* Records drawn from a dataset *
• • • • • • •

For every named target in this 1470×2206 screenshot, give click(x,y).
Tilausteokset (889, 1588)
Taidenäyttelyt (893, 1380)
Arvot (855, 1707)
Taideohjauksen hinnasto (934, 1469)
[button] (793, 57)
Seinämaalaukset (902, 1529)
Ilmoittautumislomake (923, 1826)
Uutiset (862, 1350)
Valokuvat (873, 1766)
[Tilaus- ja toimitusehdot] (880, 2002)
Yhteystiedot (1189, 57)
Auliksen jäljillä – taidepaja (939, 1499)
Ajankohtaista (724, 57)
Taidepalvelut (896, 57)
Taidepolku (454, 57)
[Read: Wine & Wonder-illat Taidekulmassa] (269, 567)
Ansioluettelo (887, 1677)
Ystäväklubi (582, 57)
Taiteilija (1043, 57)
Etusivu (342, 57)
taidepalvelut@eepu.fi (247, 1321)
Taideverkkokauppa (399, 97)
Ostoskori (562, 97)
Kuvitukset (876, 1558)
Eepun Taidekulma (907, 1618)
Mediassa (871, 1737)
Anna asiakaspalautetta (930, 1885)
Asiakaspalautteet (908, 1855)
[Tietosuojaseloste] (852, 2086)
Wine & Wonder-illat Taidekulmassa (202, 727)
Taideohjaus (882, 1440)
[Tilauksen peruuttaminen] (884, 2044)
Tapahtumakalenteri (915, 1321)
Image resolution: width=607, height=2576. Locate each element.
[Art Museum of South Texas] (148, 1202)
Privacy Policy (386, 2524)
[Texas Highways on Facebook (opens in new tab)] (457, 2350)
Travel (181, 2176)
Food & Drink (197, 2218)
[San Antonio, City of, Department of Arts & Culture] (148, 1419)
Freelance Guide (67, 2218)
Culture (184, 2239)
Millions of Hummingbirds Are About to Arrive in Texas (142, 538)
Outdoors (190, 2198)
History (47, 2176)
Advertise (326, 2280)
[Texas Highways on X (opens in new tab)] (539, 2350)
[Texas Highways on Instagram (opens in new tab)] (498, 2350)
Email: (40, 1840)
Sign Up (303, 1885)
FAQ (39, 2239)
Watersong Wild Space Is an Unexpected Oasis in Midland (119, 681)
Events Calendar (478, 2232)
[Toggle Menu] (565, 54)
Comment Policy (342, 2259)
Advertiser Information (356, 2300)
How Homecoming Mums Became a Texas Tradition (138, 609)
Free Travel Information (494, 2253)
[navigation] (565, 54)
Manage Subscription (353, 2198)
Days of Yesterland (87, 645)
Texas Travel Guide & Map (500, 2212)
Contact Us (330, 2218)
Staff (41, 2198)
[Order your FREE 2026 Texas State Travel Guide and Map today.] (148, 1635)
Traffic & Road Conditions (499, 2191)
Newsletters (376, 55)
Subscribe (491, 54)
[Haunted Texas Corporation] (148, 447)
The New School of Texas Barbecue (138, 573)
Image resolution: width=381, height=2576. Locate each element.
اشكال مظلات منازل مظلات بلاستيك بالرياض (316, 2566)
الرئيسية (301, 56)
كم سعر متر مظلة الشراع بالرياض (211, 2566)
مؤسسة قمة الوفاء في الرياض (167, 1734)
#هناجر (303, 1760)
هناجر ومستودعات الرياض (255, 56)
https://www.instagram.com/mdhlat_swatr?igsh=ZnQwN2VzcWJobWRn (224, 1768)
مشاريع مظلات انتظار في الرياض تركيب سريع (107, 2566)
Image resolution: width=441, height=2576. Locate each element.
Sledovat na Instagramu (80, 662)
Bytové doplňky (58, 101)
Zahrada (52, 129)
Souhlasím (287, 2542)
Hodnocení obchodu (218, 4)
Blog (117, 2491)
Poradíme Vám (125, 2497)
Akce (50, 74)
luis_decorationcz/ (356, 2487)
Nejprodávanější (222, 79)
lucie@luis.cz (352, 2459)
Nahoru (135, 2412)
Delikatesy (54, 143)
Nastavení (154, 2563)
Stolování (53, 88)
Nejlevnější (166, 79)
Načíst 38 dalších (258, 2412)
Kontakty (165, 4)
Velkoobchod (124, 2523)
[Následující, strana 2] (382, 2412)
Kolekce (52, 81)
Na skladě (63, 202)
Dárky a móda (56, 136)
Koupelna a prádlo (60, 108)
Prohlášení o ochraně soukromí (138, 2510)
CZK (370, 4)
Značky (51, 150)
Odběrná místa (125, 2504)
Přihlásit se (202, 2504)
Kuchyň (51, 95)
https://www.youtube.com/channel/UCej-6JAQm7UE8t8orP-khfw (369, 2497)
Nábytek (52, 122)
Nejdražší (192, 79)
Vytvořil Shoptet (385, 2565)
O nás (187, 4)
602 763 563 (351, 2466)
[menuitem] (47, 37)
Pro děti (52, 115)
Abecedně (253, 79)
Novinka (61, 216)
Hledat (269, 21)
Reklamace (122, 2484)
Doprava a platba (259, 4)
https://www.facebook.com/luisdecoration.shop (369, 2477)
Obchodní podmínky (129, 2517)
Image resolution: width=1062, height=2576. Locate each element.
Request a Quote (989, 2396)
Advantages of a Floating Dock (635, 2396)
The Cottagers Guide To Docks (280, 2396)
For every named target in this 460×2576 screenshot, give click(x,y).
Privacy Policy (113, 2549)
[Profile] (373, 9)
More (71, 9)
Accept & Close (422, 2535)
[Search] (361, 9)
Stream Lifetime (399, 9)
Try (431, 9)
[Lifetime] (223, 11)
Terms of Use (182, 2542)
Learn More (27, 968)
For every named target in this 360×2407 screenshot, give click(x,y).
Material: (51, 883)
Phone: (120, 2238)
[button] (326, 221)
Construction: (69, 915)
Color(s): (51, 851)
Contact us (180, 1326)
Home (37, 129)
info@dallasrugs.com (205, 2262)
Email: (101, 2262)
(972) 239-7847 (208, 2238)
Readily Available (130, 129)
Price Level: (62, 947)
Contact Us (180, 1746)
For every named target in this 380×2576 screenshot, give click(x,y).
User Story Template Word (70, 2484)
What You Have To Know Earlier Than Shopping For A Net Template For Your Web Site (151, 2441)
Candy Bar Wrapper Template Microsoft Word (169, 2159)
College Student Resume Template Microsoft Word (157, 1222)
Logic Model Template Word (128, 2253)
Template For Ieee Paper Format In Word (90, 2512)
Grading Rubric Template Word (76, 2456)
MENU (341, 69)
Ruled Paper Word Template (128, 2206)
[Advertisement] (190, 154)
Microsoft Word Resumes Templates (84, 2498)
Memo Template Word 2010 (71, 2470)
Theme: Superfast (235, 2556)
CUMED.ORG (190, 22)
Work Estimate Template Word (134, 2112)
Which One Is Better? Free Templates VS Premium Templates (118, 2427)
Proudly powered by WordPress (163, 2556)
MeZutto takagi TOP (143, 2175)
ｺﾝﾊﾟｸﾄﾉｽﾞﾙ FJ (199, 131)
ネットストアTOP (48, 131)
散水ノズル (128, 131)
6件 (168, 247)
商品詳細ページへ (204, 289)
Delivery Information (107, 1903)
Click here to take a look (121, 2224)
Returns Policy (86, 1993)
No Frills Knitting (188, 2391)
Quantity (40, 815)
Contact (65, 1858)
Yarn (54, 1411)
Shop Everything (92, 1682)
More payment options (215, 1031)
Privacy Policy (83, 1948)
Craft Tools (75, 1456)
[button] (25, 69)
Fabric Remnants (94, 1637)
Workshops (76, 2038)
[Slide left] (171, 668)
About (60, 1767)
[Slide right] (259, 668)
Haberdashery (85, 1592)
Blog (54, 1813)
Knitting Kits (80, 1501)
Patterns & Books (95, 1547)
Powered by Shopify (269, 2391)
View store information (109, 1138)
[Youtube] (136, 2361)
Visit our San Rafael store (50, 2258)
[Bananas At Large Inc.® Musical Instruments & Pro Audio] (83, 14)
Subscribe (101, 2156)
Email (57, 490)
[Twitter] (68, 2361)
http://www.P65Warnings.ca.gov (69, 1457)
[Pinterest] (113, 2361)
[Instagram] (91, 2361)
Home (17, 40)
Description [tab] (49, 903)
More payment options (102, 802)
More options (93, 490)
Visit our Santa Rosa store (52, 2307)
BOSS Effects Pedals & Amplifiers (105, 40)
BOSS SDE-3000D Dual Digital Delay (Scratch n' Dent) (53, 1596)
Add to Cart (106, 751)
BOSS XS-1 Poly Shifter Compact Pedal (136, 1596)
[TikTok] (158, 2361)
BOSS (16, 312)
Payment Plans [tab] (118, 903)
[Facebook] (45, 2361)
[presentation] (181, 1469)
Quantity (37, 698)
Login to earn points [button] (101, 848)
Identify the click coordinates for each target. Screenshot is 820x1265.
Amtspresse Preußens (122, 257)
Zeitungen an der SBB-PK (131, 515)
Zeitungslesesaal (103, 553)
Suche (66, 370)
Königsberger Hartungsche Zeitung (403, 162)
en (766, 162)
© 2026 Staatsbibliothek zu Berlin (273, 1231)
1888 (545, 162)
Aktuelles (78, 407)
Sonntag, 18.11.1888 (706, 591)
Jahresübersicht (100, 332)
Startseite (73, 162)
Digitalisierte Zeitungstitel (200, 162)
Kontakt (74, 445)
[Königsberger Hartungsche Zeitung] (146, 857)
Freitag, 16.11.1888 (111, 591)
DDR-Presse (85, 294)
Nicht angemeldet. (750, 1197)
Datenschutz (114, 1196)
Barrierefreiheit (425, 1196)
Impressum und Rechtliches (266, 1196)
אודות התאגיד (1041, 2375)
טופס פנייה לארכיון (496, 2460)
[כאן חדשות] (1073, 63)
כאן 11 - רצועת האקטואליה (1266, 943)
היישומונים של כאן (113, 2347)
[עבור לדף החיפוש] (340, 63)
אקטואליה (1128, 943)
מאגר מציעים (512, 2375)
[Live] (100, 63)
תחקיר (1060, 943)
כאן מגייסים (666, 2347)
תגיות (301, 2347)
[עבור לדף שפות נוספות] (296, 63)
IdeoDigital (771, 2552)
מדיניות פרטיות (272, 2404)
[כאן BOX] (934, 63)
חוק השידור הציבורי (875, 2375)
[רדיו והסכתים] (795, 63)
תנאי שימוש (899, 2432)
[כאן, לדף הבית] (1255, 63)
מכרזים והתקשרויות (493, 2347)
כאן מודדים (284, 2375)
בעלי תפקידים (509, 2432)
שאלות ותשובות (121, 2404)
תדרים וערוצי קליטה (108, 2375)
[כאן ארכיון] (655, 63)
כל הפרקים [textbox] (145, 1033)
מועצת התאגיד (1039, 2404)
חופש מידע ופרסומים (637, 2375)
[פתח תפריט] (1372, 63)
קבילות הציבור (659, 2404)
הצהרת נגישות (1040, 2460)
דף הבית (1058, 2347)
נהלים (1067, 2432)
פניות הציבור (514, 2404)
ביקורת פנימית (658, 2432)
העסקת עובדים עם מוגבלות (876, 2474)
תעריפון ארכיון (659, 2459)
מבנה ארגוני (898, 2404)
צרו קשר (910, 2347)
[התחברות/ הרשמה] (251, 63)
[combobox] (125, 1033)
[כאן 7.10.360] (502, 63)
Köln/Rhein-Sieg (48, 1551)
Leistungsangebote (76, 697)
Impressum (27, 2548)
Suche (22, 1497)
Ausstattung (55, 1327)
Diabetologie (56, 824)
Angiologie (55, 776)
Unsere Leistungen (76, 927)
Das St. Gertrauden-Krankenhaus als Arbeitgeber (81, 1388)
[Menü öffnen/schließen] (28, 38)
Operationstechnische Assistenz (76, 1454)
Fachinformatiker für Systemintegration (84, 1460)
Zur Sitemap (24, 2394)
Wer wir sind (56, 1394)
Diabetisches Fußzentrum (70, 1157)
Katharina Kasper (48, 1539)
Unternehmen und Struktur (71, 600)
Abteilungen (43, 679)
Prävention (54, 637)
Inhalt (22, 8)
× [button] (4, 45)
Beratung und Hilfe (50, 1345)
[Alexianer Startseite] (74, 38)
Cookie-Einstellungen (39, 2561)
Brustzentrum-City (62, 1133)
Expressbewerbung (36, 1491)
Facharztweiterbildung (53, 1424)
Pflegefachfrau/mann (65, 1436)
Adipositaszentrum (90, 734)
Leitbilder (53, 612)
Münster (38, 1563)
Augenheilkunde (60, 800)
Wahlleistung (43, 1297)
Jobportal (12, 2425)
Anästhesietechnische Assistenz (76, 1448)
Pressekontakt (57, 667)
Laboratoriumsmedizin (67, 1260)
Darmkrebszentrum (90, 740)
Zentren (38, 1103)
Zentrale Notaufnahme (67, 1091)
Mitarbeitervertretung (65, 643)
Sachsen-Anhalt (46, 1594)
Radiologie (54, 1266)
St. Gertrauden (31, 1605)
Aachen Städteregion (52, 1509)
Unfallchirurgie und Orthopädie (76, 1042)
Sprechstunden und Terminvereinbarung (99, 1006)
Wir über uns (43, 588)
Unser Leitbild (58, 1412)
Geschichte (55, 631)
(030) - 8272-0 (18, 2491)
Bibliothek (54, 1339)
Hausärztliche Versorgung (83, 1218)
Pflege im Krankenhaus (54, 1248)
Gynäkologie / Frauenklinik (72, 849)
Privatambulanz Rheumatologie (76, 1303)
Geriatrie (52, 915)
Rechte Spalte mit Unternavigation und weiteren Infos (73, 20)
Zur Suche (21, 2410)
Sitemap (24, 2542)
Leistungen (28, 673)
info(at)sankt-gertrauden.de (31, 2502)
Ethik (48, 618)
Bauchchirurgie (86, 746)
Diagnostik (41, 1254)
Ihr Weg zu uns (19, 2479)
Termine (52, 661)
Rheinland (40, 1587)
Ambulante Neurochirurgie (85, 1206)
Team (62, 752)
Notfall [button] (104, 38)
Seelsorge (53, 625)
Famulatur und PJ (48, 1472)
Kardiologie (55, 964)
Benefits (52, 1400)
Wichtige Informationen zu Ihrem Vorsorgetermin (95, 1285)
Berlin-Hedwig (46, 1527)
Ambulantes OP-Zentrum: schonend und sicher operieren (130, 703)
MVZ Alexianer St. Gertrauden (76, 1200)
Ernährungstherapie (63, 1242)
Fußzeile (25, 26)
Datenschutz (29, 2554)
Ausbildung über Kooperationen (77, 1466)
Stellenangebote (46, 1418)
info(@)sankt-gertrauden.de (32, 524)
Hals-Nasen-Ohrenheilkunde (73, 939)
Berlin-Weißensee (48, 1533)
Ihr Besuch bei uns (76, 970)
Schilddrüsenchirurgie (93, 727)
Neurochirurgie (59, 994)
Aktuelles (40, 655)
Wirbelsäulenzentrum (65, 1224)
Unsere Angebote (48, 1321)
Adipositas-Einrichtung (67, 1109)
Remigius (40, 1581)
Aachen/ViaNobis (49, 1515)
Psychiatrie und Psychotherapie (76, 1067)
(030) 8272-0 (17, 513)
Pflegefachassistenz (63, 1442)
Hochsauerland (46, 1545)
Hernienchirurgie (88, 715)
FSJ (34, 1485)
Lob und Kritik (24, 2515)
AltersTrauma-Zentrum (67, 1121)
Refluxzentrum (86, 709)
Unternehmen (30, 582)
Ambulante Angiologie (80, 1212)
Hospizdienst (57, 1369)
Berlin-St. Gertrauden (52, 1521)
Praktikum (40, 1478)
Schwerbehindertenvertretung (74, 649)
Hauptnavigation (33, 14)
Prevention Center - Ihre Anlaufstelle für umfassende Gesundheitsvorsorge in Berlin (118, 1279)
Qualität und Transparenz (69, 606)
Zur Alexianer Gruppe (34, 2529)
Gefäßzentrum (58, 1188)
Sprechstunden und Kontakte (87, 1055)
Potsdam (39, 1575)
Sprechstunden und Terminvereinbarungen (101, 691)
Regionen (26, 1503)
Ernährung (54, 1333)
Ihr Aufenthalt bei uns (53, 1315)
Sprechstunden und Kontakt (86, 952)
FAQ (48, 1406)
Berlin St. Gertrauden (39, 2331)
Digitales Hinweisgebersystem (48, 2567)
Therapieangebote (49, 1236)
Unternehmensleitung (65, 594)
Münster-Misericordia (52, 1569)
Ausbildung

• • • • • • •

* Exercise requirements *
An exact copy of the lines above, from the one containing "[Texas Highways on Facebook" down to the one containing "Outdoors (190, 2198)" and including both, is the whole answer; retype it and nothing else.

* Answer for the task *
[Texas Highways on Facebook (opens in new tab)] (457, 2350)
Travel (181, 2176)
Food & Drink (197, 2218)
[San Antonio, City of, Department of Arts & Culture] (148, 1419)
Freelance Guide (67, 2218)
Culture (184, 2239)
Millions of Hummingbirds Are About to Arrive in Texas (142, 538)
Outdoors (190, 2198)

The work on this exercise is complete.